> [Work request]:
Can you rewrite the rows starting at the line that contains "has width=486, height=1080." and ending at the line that contains "Looking at the image, I should click on (267, 566)." as a JSON list of strings, one string per line, with blank lines and pictures left out?

> [Source information]:

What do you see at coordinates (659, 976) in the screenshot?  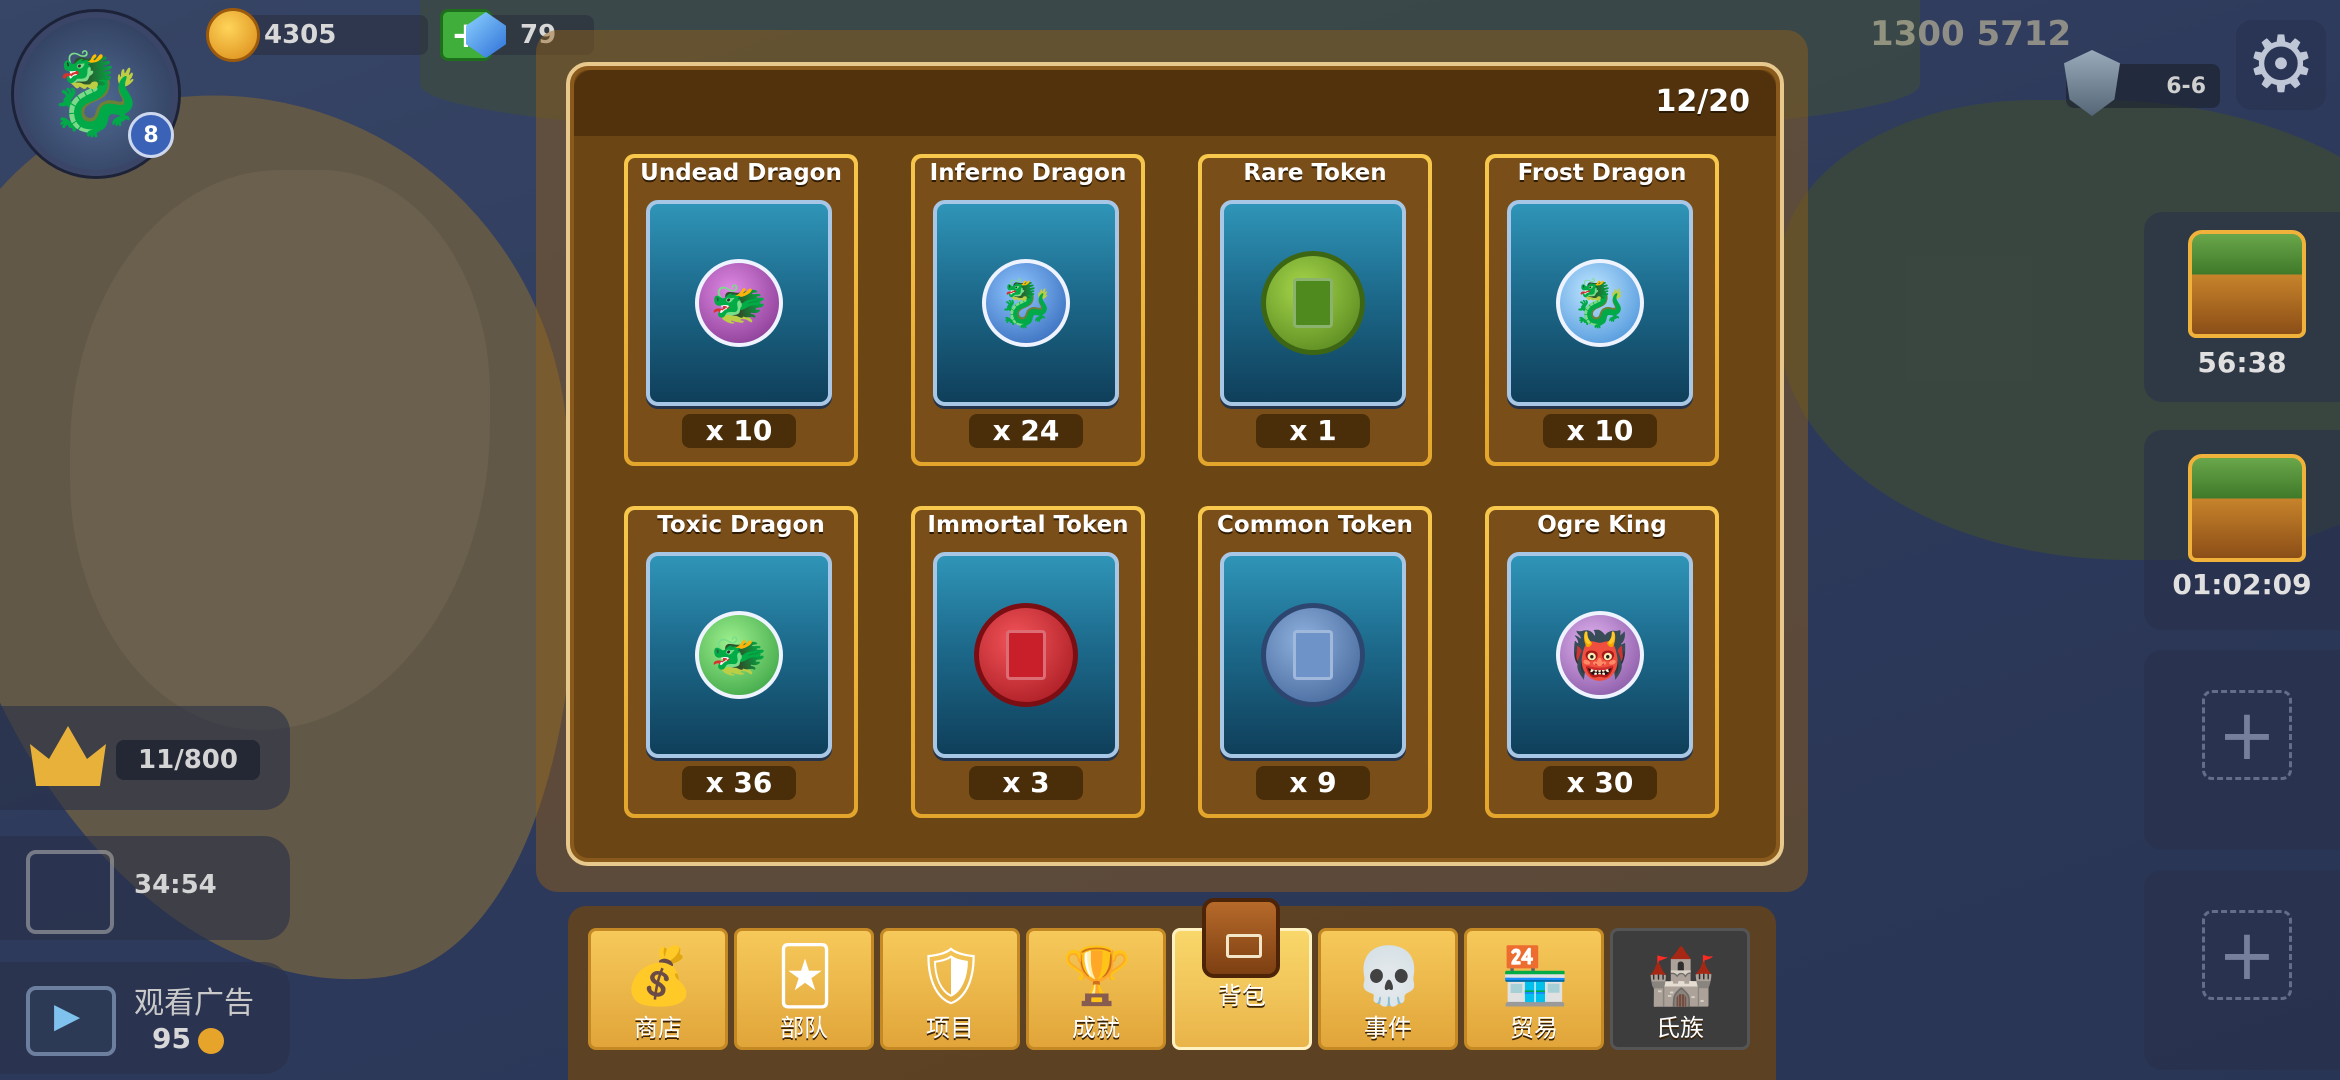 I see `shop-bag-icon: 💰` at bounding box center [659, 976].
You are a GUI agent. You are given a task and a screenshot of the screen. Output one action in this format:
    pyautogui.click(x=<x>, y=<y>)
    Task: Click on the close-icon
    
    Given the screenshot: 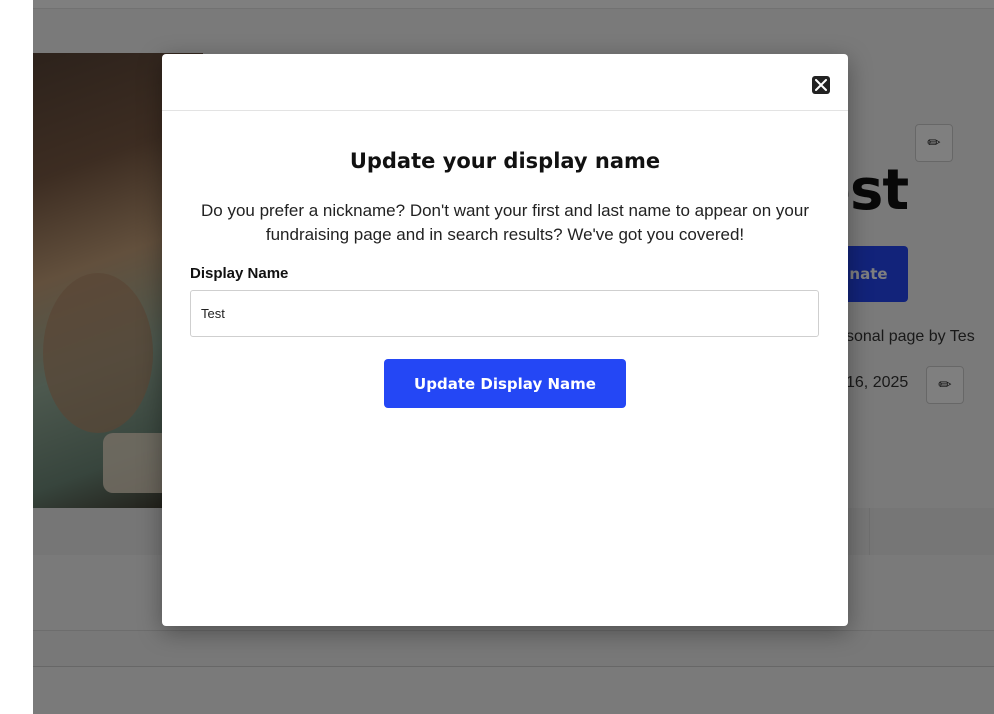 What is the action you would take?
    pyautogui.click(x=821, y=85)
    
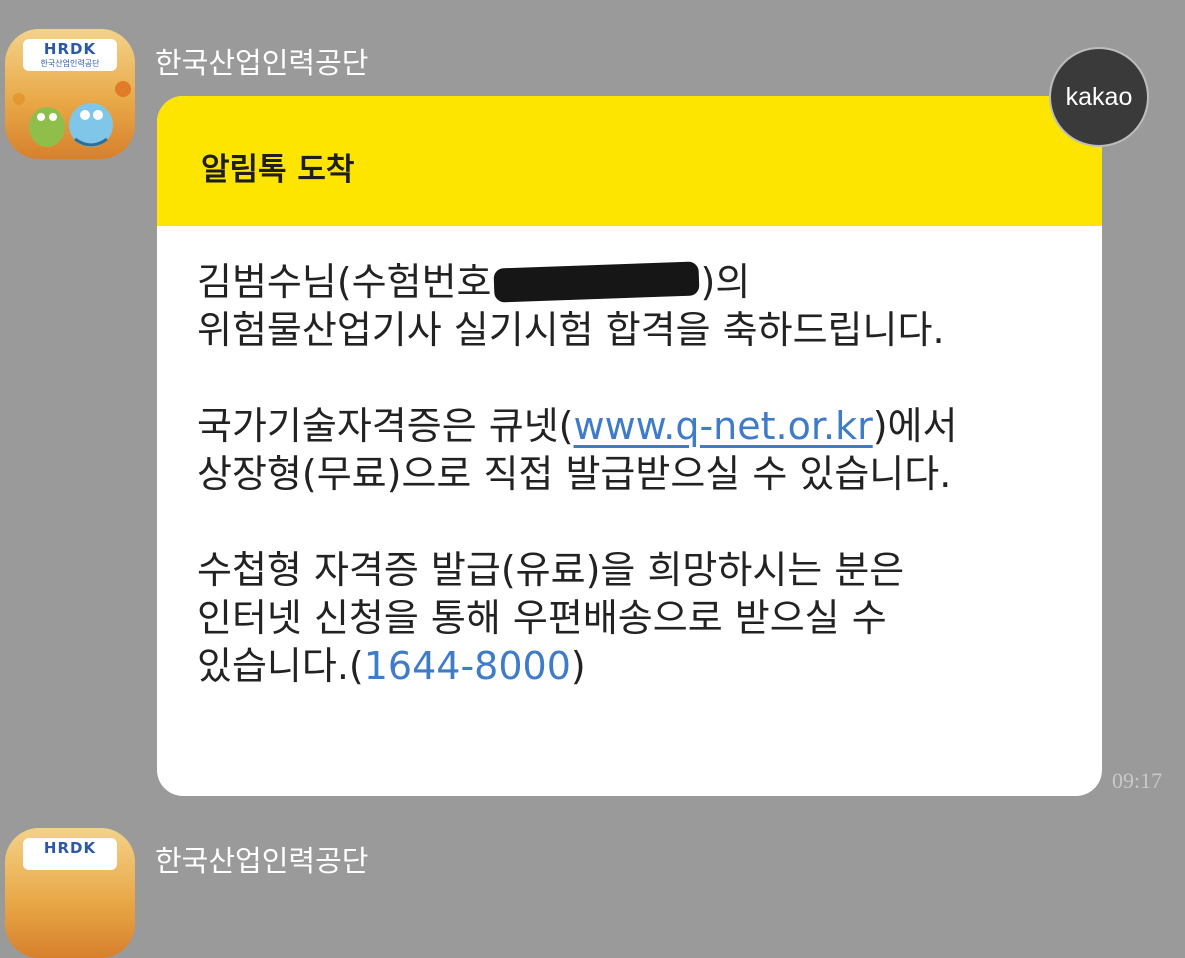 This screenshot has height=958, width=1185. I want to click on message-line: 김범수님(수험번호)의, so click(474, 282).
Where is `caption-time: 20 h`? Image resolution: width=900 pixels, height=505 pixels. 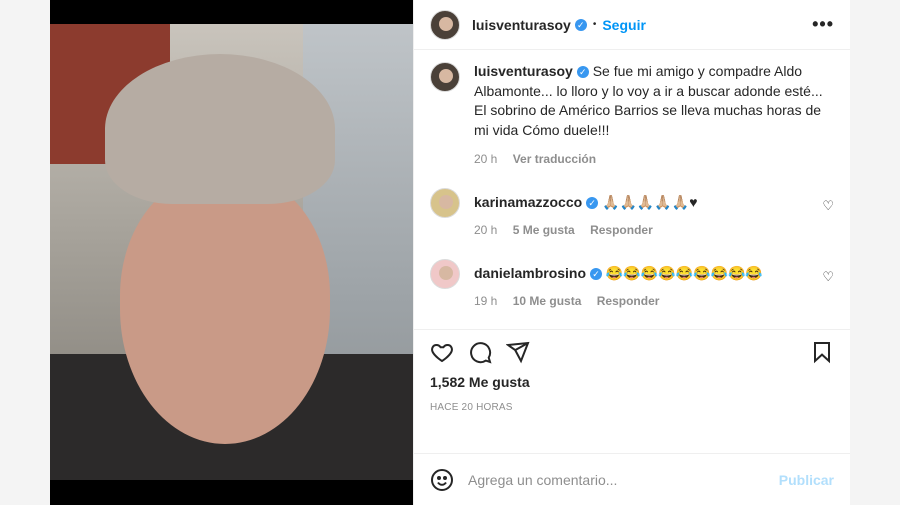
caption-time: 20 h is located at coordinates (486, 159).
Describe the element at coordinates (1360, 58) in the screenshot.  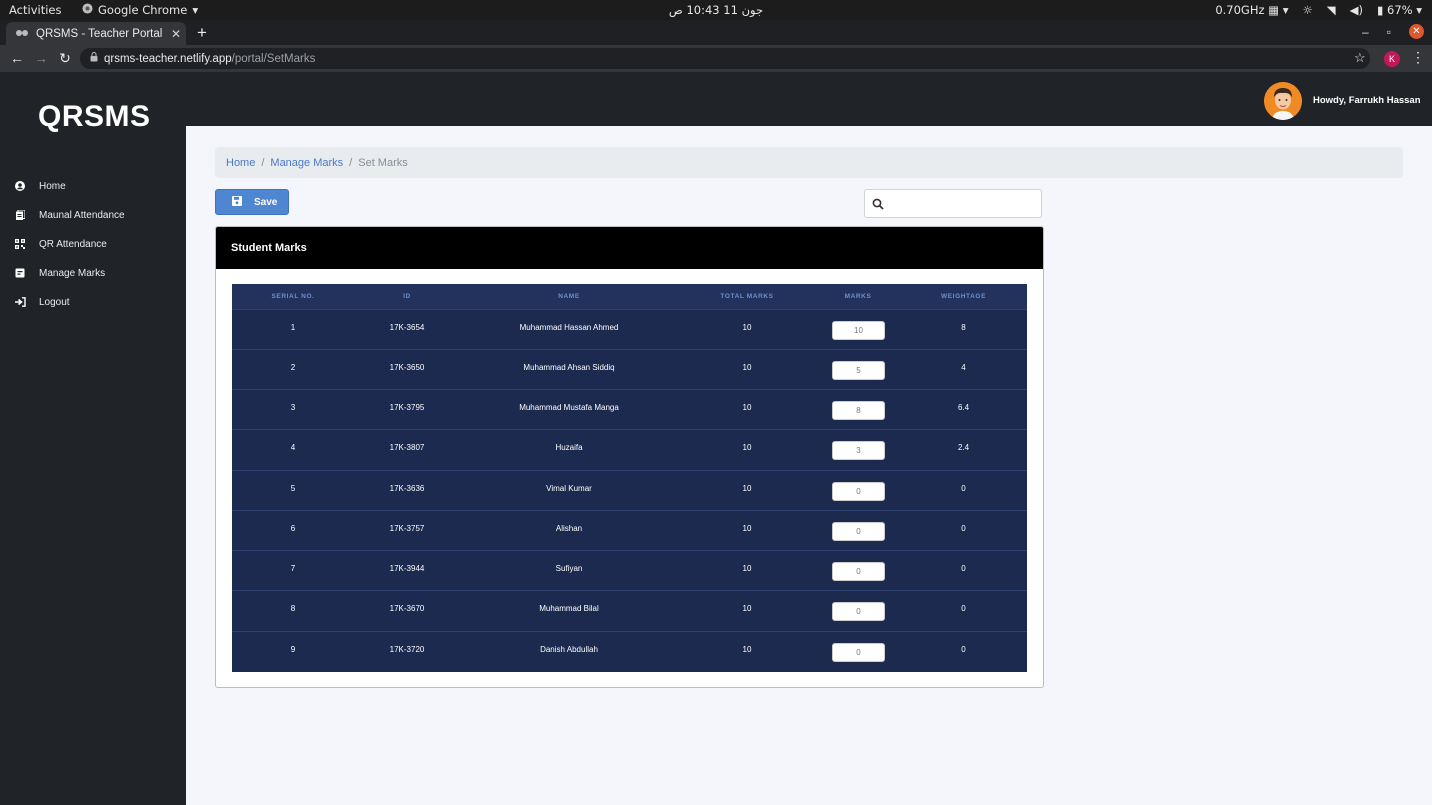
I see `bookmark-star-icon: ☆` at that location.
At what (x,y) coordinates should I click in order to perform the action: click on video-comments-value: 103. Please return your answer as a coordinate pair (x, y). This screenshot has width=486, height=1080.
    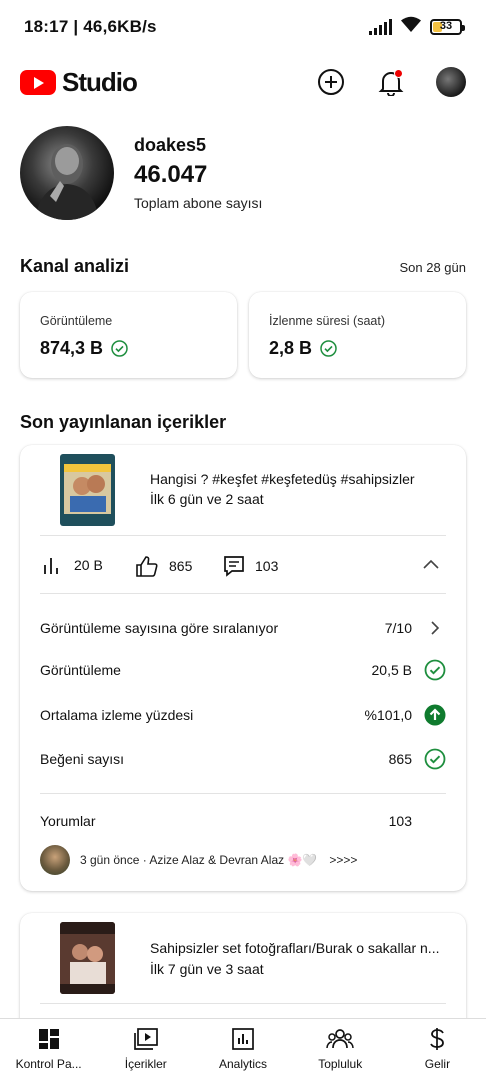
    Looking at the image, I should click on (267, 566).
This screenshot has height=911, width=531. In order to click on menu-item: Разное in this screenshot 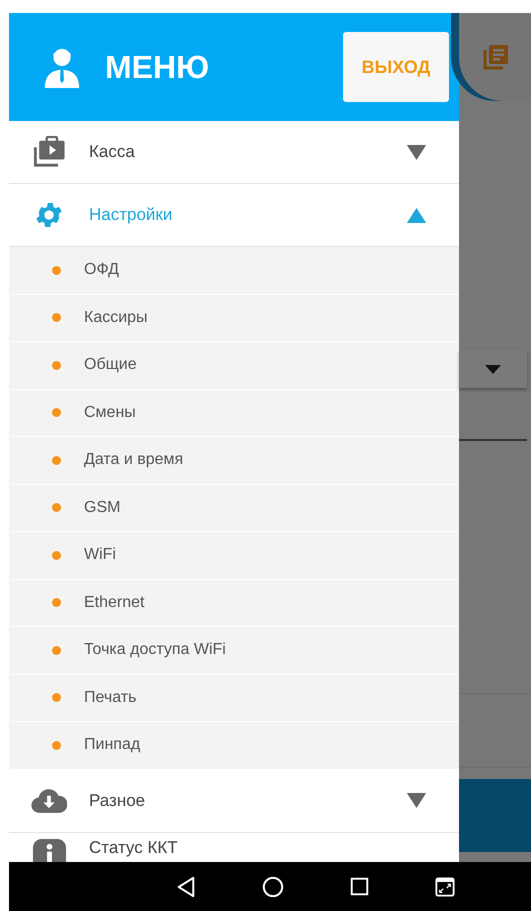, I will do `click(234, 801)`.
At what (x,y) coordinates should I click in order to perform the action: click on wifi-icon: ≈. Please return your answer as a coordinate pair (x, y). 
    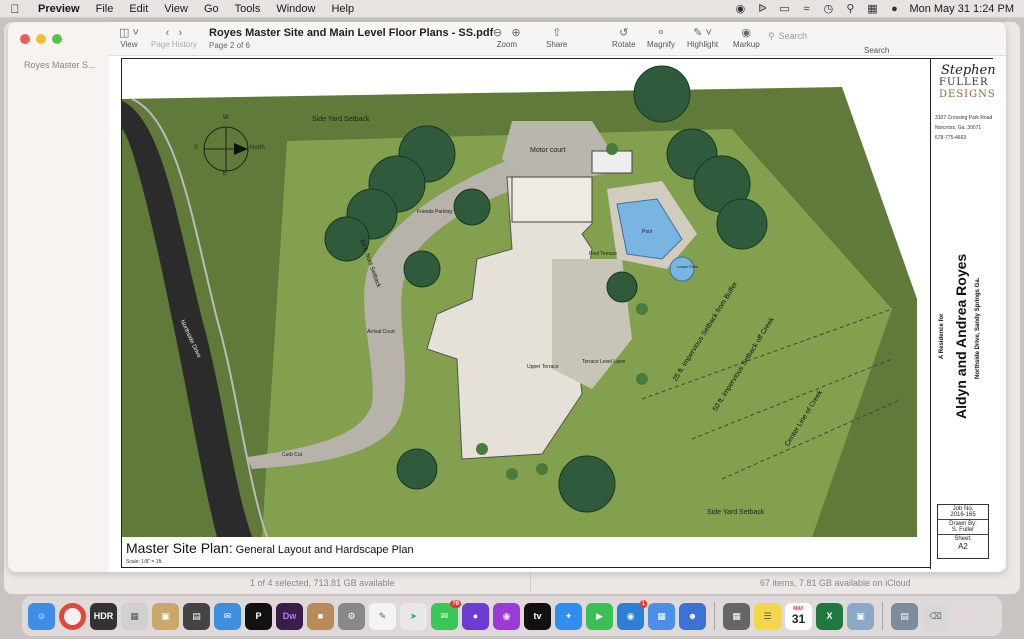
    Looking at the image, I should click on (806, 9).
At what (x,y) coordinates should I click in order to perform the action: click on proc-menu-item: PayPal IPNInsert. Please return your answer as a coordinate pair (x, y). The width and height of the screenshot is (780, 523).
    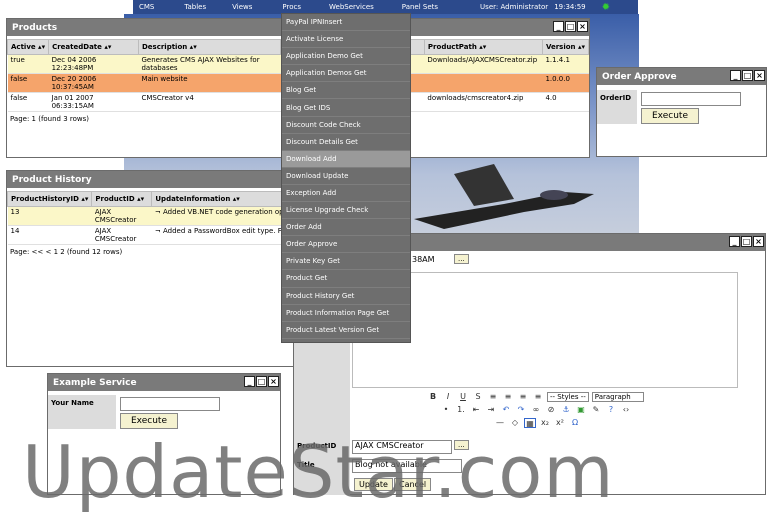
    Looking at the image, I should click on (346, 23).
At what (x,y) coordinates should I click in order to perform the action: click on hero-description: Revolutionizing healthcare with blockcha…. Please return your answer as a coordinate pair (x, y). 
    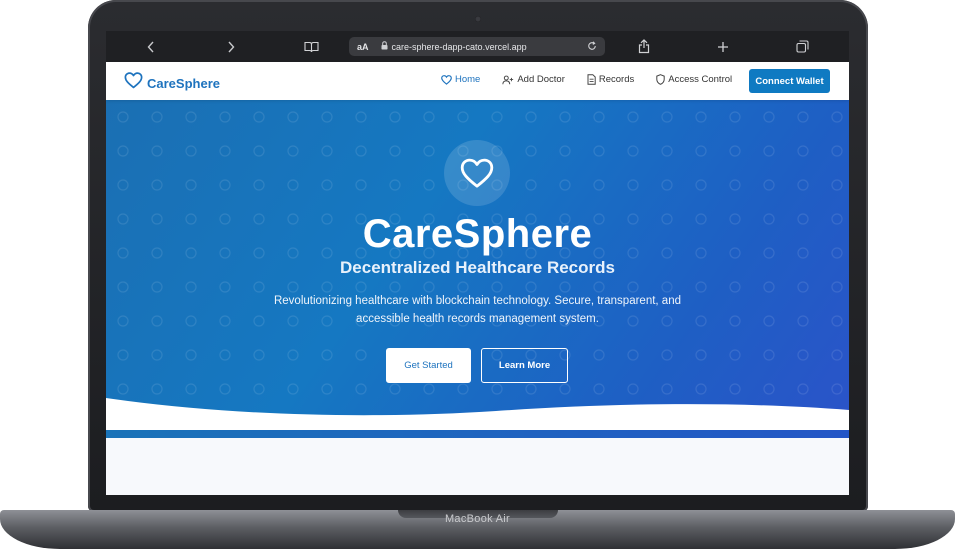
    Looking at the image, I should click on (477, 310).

> [Output of the exercise]:
[
  "At what (x,y) coordinates should I click in order to perform the action: click on video-comments-value: 103. Please return your answer as a coordinate pair (x, y). This screenshot has width=486, height=1080.",
  "    Looking at the image, I should click on (267, 566)."
]